絶縁されたので婚約解消するはずが、溺甘御曹司さまが逃してくれません
確かに今日は予想外のことが重なったが、嬉しい発見もあった。その証拠であるDNA鑑定の結果報告書をテーブルの上へ戻すと、隣の玲良がまた腰を抱き寄せて自分の肩に絢子の頭を誘導してくれる。こてん、とこめかみをくっつけるように頭の重さを預けると、玲良に、
「よしよし」
と優しく頭を撫でられた。
やはり玲良は、今日も絢子を甘やかすことに余念がない。
「絢子、俺と結婚してくれるか?」
そしてその体勢のまま静かに紡がれた言葉も、これまでと同じ。時に向かい合って真剣な表情で、時に挨拶と間違うほどの軽やかさで、時にうとうと眠りかけている絢子へ暗示をかけるように。
毎日必ず最低二回、多い時はそれ以上愛の台詞を重ねてくることを、これまではただの義務や義理だと思っていた。およそ十年清らかな関係を続けてきたこともあいまって、玲良も獅子堂家から政略結婚を強いられ、その延長として義理で絢子を引き留めてくれているのだと思っていた。

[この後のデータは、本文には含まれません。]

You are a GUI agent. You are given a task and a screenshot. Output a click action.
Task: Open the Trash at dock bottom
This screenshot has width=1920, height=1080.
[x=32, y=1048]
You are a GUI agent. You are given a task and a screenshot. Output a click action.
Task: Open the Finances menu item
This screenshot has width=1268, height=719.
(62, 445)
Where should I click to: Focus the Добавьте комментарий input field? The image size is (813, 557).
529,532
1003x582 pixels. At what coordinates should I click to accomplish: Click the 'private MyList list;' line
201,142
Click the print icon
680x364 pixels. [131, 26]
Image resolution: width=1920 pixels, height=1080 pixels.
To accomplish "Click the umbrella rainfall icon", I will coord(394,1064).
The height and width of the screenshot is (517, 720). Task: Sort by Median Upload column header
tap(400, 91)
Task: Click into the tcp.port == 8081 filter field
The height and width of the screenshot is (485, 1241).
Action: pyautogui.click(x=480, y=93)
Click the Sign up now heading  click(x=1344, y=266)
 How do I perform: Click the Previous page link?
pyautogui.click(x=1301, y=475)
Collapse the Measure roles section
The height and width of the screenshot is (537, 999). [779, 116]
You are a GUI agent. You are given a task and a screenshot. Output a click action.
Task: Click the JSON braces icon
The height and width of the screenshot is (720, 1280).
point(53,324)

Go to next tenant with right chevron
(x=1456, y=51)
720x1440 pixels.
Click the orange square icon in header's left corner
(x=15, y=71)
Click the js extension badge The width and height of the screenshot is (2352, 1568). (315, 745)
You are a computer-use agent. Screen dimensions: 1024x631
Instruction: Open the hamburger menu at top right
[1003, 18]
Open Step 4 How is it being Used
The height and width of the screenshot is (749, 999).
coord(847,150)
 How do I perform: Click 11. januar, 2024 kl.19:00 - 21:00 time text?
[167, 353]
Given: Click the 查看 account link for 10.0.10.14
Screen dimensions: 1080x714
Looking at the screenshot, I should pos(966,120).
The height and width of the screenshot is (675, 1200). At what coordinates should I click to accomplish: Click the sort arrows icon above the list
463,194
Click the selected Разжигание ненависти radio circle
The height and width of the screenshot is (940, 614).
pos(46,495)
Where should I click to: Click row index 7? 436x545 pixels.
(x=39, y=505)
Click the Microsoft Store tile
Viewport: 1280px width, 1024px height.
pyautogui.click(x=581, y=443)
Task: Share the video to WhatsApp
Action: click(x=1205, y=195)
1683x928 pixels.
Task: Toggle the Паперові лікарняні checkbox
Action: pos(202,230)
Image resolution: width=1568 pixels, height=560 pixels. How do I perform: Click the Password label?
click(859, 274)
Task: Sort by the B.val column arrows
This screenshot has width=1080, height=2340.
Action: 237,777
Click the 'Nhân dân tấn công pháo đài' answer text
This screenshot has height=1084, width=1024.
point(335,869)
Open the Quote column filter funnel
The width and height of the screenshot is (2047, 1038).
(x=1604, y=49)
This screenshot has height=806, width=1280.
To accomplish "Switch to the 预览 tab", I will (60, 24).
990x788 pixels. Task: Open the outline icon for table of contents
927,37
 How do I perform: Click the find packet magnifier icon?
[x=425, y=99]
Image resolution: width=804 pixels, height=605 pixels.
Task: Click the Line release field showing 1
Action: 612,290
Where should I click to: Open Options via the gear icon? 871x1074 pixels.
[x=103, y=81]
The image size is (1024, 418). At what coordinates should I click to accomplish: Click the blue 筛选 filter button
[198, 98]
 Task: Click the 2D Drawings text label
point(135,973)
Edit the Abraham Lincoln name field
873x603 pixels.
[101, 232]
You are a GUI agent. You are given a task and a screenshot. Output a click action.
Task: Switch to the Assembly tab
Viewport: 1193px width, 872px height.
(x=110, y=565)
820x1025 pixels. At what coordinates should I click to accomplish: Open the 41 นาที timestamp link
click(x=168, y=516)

しかし玲良は、桜城の名を失い利用価値がなくなった絢子にも変わらぬ愛を囁く。さらに絢子の本当の父である雪浩にも結婚の許可を希っていた。その声と視線と表情は真剣そのもので、これらが演技だとは到底思えない。もちろん玲良が人を傷つけるような嘘をついたり、愛情だと偽って他者をからかう人だとも思ってないけれど。
「玲良さんの気持ちは嬉しいです。でも私はやはり……獅子堂財閥の御曹司である玲良さんには、相応しくありません」
玲良の気持ちは本物だ。それは絢子も十分理解している。